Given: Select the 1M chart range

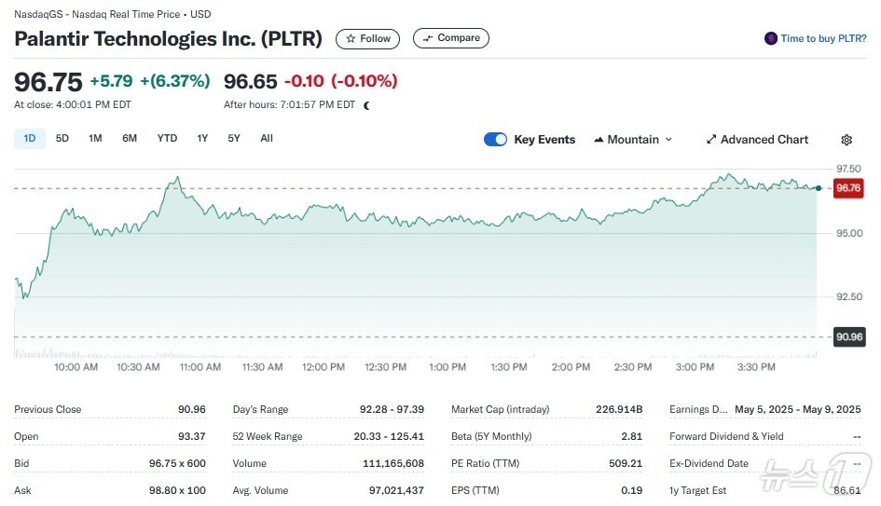Looking at the screenshot, I should point(95,139).
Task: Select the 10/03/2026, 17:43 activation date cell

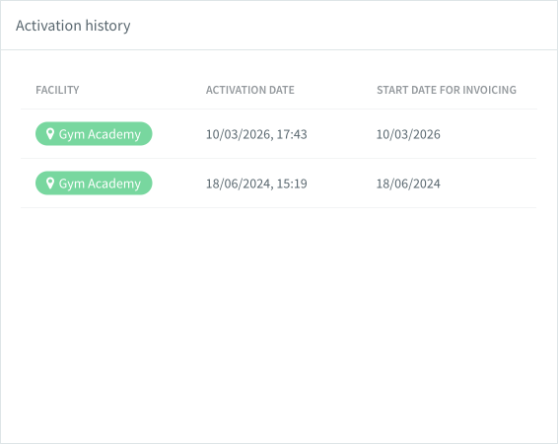Action: [x=256, y=134]
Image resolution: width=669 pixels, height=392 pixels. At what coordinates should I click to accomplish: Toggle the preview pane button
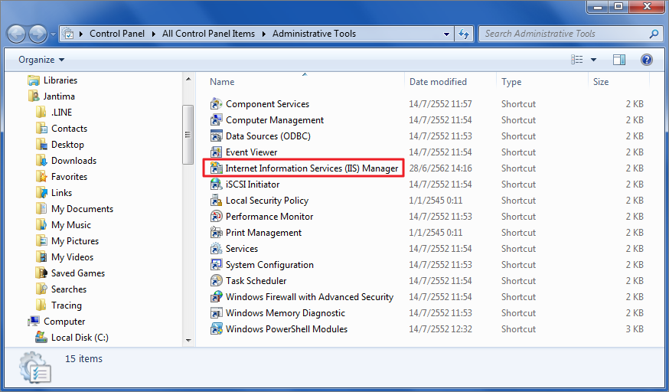tap(619, 60)
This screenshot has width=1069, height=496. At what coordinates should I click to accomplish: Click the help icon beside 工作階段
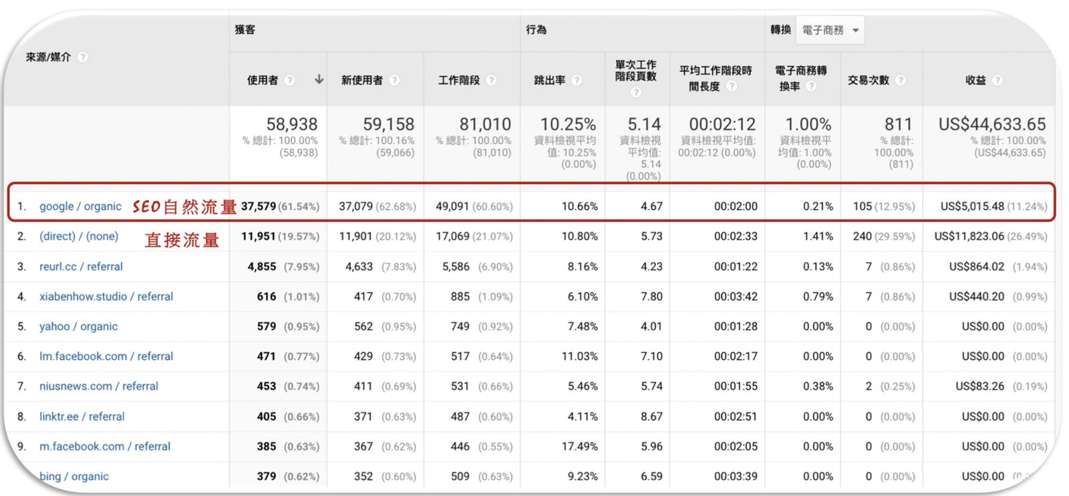coord(492,80)
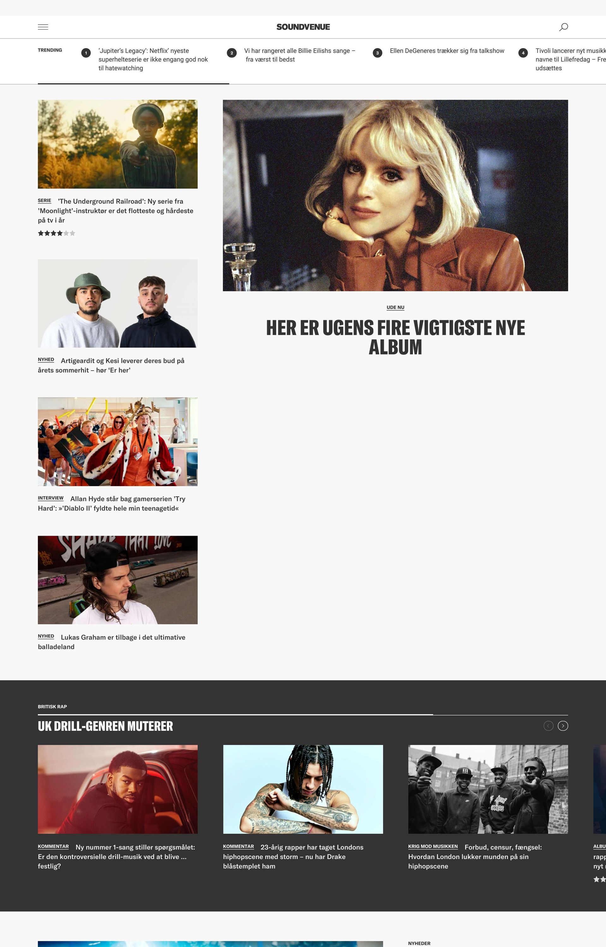Screen dimensions: 606x947
Task: Open Jupiter's Legacy trending article
Action: [x=153, y=59]
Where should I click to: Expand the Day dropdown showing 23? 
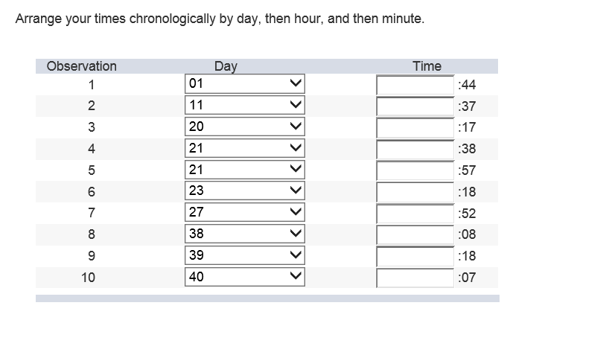tap(245, 191)
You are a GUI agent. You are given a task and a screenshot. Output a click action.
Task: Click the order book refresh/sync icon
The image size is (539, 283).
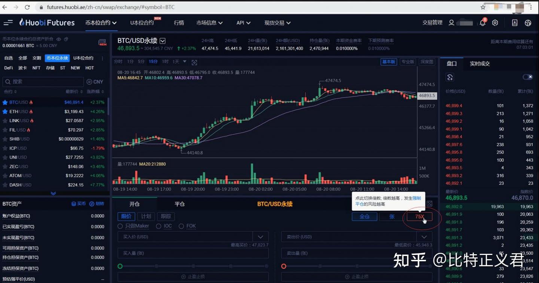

**Task to complete:** Repeat every record above exactly. Omit the pictures.

**Completed exercise:**
Given: Select the 1M chart range

Looking at the screenshot, I should point(95,139).
Task: Select the 10/03/2026, 17:43 activation date cell

Action: [x=256, y=134]
Image resolution: width=669 pixels, height=392 pixels. At what coordinates should I click to accomplish: Toggle the preview pane button
tap(619, 60)
This screenshot has width=1069, height=496. At what coordinates should I click to accomplish: Click the help icon beside 工作階段
coord(492,80)
Screen dimensions: 606x947
Task: Open Jupiter's Legacy trending article
Action: [x=153, y=59]
Where should I click to: Expand the Day dropdown showing 23? 
tap(245, 191)
You are a GUI agent. You are given a task and a screenshot. Output a click action.
Task: Click the order book refresh/sync icon
The image size is (539, 283).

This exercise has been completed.